Wednesday, August 31, 2016

Storm clouds on the horizon as schools open in Chicago

Another teachers strike now seems likely.
As the new school year begins in Chicago, there's dark storm clouds on the horizon. Public schools have been hit with a devastating 1-2 punch delivered by Gov. Rauner and Mayor Emanuel. The first punch has schools operating with no state budget for the second straight year. The second has teachers working without a contract for the past 13 months.

These, combined with the latest round of state and school board-imposed austerity measures and policies like lump-sum budgeting to schools, have led to the lay-offs of 1,000 more teachers and staff just three weeks before school opens. The impact of the lay-offs will be felt well beyond the classroom and will ripple throughout the city's economy.

Principals have been complicit in the process, getting rid of their most skilled and experienced (highest-paid) teachers and replacing them in the classroom with unqualified newbies or administrative assistants, with barely a word of protest.

Hopefully new militant leadership of the Principals Assoc. in the form of Troy LaRaviere will help rebuild that organization which is now just a shell. Be sure and read Troy's blog post on this topic,  "Dear Mayor Emanuel: I resign my position as principal of the #1 rated neighborhood school in Chicago." 

Ben Joravsky's latest piece in The Reader illustrates what happens to a school system that doesn't value veteran teachers like Rob DiPrima.
DiPrima was getting laid off because apparently we've reached the point where certified social studies teachers are a luxury some Chicago public schools can't afford.
But Emanuel changed that funding formula in an effort to save money in the classroom—leaving him free to spend it on things like the new Marriott Hotel and DePaul basketball arena he's building with TIF funds in the South Loop.
CPS is going the way of everything with the adjective public in front, as in public space, public health, public housing and public decision making.
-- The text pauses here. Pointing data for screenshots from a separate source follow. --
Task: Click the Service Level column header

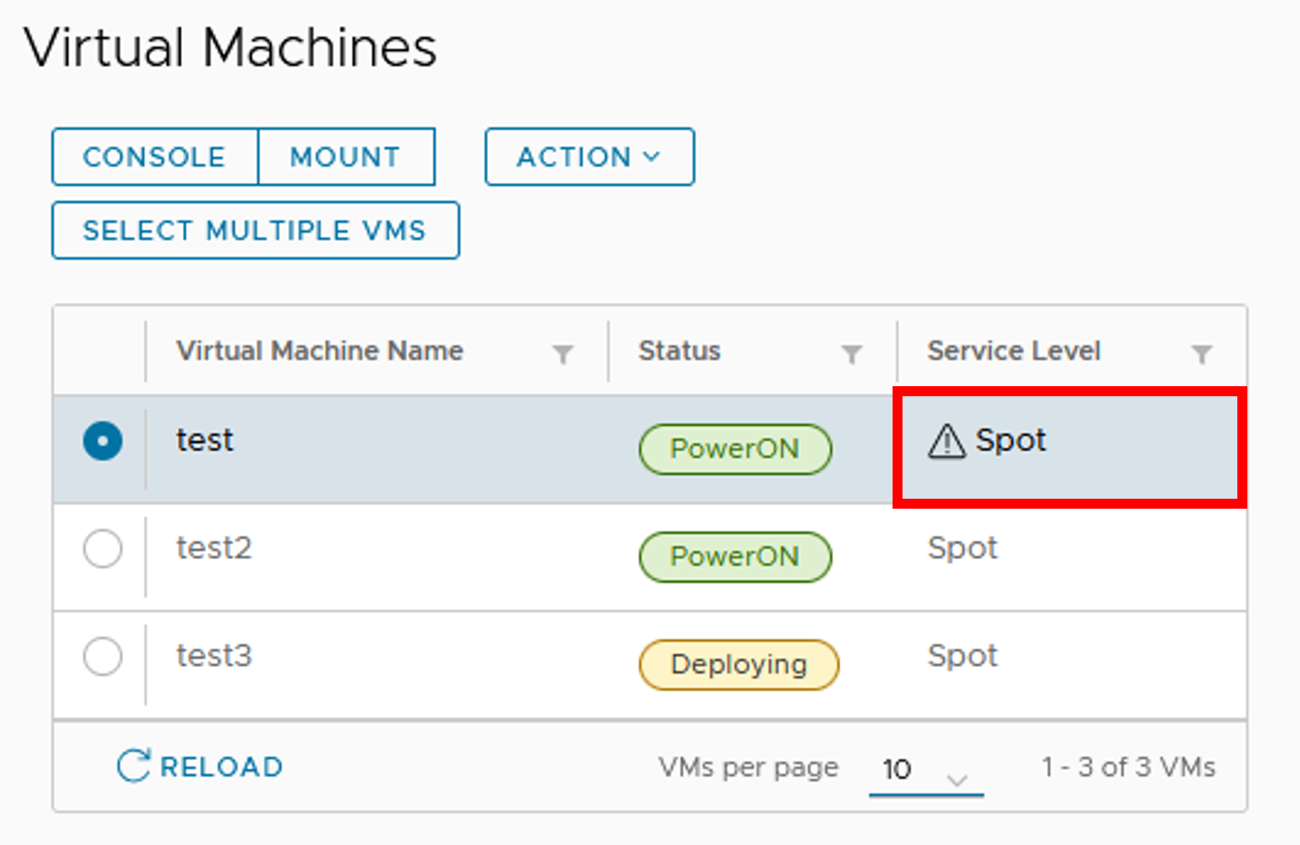Action: [x=1013, y=351]
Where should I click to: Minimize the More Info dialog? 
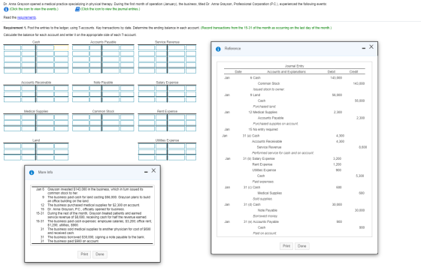point(146,172)
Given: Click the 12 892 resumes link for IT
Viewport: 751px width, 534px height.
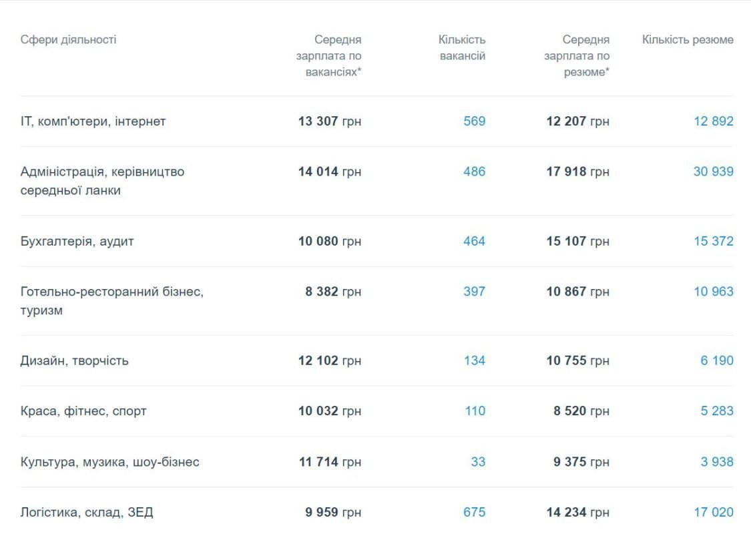Looking at the screenshot, I should [x=713, y=121].
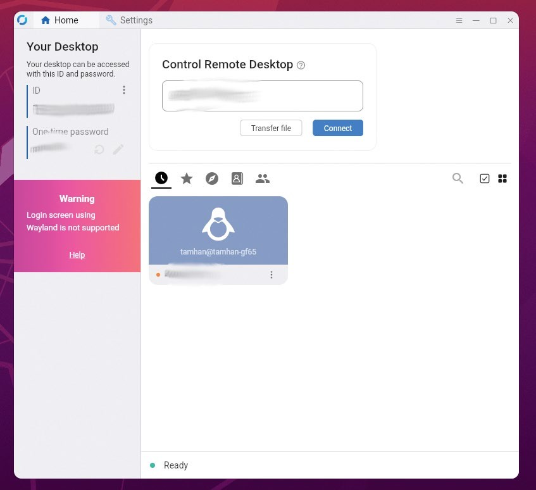
Task: Open the Recent sessions clock tab
Action: tap(161, 179)
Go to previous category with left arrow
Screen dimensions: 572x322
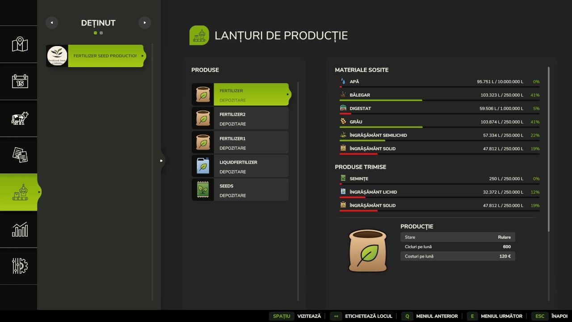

With no contract agreement in sight and teachers being pushed to the wall, an October strike now seems likely. Everyone will be watching to see how the rank-and-file votes this week. The state's anti-union laws require that 75% of CTU members vote yes for a legal strike. A strong show of unity and community support may offer the only glimmer of hope.


  1. Last night on wttw, rahm was shameless in his lecturing to teachers. he must truly think teachers are stupid, that we can't do the math, that we don't understand that the contract offered 8 months ago was a path to lower salaries, higher class sizes, and loaded classrooms. it is time to strike back at this arrogance.

  2. I predict 94% in favor of a strike, and I will support them.